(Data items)

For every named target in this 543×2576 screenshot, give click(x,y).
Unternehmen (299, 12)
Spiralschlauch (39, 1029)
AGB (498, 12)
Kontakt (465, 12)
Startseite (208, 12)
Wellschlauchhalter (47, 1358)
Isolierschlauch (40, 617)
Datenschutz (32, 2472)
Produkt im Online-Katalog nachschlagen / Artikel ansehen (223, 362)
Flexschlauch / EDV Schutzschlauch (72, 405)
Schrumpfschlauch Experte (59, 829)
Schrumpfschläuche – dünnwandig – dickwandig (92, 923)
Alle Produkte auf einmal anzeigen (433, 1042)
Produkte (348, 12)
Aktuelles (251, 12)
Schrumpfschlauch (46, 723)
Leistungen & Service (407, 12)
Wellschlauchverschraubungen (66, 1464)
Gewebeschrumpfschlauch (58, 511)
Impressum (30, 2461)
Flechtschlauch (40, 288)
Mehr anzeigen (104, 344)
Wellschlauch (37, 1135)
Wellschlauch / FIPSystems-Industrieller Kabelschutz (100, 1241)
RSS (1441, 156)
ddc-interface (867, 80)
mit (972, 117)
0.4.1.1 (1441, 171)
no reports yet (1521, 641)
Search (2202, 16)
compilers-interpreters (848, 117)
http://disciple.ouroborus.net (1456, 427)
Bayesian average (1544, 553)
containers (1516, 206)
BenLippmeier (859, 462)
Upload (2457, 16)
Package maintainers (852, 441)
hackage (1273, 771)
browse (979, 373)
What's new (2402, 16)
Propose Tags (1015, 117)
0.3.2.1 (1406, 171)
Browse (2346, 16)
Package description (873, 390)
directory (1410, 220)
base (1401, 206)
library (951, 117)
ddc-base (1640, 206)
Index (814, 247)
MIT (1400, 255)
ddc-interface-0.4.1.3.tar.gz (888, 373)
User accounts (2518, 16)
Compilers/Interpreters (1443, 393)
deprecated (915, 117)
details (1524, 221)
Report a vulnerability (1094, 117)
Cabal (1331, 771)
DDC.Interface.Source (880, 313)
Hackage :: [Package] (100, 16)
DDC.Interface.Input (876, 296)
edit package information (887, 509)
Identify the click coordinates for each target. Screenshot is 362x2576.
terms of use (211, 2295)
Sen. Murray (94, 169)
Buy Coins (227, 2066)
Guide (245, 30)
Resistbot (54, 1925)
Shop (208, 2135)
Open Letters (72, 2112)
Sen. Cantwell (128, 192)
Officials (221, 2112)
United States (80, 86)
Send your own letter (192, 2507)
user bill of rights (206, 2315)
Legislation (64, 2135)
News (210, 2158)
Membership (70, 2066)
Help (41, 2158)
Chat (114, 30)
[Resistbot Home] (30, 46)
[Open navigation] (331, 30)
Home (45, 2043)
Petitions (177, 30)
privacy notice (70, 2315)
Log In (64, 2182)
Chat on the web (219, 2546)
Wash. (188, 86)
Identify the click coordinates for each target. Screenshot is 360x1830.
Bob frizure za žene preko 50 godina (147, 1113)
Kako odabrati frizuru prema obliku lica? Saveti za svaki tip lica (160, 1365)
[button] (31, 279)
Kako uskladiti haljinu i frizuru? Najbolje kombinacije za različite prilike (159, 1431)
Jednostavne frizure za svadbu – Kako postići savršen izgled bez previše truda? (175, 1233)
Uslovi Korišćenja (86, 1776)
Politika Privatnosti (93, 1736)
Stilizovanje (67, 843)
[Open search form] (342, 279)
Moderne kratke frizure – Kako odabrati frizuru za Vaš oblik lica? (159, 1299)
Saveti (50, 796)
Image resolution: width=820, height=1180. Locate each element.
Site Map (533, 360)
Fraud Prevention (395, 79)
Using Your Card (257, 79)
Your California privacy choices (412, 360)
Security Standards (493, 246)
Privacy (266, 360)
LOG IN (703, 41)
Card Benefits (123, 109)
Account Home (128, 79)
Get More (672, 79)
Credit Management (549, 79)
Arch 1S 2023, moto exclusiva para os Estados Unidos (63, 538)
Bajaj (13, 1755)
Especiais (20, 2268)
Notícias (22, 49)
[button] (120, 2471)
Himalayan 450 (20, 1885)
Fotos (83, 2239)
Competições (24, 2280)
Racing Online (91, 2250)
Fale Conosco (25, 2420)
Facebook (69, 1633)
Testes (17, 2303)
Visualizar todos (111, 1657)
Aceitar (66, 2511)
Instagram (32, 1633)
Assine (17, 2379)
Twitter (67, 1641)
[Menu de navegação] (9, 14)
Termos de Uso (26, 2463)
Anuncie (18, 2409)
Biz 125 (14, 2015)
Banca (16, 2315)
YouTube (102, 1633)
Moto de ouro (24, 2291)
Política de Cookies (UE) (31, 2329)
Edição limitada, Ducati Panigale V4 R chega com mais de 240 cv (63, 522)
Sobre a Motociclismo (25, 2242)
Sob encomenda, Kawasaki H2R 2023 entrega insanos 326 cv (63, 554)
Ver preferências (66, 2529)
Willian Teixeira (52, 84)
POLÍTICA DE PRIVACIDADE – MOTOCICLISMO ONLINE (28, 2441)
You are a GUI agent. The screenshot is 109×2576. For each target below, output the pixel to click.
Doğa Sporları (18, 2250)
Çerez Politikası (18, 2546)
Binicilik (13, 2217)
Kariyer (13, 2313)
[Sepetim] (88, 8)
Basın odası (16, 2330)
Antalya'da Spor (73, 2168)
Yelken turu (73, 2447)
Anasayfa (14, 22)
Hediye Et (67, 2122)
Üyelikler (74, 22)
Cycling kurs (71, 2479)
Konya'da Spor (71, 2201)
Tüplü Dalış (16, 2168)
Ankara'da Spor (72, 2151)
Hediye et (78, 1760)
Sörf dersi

### [Task to complete]
Only those lines of the entries above that run from the line containing "Sen. Murray (94, 169)" to the line containing "Kako uskladiti haljinu", both included, should be transcribed exactly.

### [Answer section]
Sen. Murray (94, 169)
Buy Coins (227, 2066)
Guide (245, 30)
Resistbot (54, 1925)
Shop (208, 2135)
Open Letters (72, 2112)
Sen. Cantwell (128, 192)
Officials (221, 2112)
United States (80, 86)
Send your own letter (192, 2507)
user bill of rights (206, 2315)
Legislation (64, 2135)
News (210, 2158)
Membership (70, 2066)
Help (41, 2158)
Chat (114, 30)
[Resistbot Home] (30, 46)
[Open navigation] (331, 30)
Home (45, 2043)
Petitions (177, 30)
privacy notice (70, 2315)
Log In (64, 2182)
Chat on the web (219, 2546)
Wash. (188, 86)
Identify the click coordinates for each target. Screenshot is 360x1830.
Bob frizure za žene preko 50 godina (147, 1113)
Kako odabrati frizuru prema obliku lica? Saveti za svaki tip lica (160, 1365)
[button] (31, 279)
Kako uskladiti haljinu i frizuru? Najbolje kombinacije za različite prilike (159, 1431)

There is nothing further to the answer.